This fungus appears likely to become as destructive to the Rose (if indeed it is not so already) as it is among the vines. A few years ago it was confined to a few plants, or to some one or two varieties, but latterly it has attacked most of our roses during July, August, and September, and materially injured the autumnal bloom. Some kinds are more subject to it than others, and the Hybrid Perpetuals more so than any other class; but latterly, even the Bourbons, Teas, and Chinas, have taken it Flour of sulphur is the best remedy with which I am acquainted. I have used the Gishurst Compound and Pages' Composition, but I was not very successful with either. I always found the sulphur to have the best effect; and this must be applied as soon as the disease makes its appearance, and persevered with afterward, or it will have little effect. It should be dusted on when the foliage is wet; early in the morning, when the plants are moist with dew, is about the best time for the application. If the sulphur gets washed off by rain, or blown away by the wind, it should be looked after, and the sulphur reapplied the next morning.

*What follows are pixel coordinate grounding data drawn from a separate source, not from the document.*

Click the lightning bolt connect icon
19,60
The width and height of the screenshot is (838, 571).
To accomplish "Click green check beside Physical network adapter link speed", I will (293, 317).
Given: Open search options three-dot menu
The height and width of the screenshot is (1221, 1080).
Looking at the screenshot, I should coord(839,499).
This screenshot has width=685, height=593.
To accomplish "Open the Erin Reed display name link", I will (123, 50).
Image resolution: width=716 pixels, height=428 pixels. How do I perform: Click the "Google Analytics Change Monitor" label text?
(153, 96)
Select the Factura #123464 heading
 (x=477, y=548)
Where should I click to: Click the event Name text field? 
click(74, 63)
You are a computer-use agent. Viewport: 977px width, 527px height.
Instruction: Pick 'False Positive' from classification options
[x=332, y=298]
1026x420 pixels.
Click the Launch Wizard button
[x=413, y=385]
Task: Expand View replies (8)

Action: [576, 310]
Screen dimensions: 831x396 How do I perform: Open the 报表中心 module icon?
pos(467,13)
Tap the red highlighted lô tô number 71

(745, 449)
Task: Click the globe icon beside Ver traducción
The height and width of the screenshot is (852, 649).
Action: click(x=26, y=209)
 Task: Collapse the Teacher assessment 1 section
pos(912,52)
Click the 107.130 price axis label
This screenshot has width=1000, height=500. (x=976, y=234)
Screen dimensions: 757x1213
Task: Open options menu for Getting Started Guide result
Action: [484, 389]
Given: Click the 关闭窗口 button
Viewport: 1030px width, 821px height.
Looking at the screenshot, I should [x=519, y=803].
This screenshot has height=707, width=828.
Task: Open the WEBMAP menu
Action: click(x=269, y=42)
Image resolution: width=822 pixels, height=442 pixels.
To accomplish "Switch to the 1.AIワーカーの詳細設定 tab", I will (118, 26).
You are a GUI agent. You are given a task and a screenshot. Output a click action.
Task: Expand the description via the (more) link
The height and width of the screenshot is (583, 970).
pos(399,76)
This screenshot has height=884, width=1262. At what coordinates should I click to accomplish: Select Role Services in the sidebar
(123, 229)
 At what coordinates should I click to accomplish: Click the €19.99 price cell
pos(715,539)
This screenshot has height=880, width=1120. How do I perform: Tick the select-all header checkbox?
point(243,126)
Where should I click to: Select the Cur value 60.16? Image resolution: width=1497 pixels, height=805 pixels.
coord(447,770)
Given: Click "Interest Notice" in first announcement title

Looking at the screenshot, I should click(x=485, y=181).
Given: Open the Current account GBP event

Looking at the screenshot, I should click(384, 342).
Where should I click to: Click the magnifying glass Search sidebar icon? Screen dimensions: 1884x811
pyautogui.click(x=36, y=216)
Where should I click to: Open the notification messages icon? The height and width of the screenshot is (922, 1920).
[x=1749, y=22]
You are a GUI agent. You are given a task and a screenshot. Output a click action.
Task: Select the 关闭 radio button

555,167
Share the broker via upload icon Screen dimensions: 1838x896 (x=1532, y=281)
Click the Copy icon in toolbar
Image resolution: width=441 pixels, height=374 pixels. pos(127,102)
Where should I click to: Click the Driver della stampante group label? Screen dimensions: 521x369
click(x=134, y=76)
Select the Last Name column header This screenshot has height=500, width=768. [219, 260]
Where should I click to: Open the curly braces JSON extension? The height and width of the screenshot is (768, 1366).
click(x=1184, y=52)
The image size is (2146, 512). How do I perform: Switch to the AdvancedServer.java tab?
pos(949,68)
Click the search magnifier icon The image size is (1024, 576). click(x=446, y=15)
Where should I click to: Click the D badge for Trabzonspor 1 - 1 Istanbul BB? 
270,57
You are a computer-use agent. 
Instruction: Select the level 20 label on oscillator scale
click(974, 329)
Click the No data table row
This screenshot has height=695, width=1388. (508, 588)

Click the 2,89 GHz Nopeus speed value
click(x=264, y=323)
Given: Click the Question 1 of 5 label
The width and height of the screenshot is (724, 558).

If the plants are in pots, the most effective way to apply the sulphur is this: take the plant and immerse it in a pail of water till every part is thoroughly wet; then hold it upside down, and dust on the sulphur. The sulphur being put on the under side of the leaves, it will not make any show, and will remain on longer without being washed off, and will be more effective in killing the mildew. Before commencing to dust on the sulphur, lay down two or three newspapers to catch the sulphur that would otherwise be wasted. It can be readily gathered again when dry.

I have used it on Chrysanthemums in the same way, and on grape-vines in pots. It looks much neater when applied in this way than when applied to the upper side of the leaf.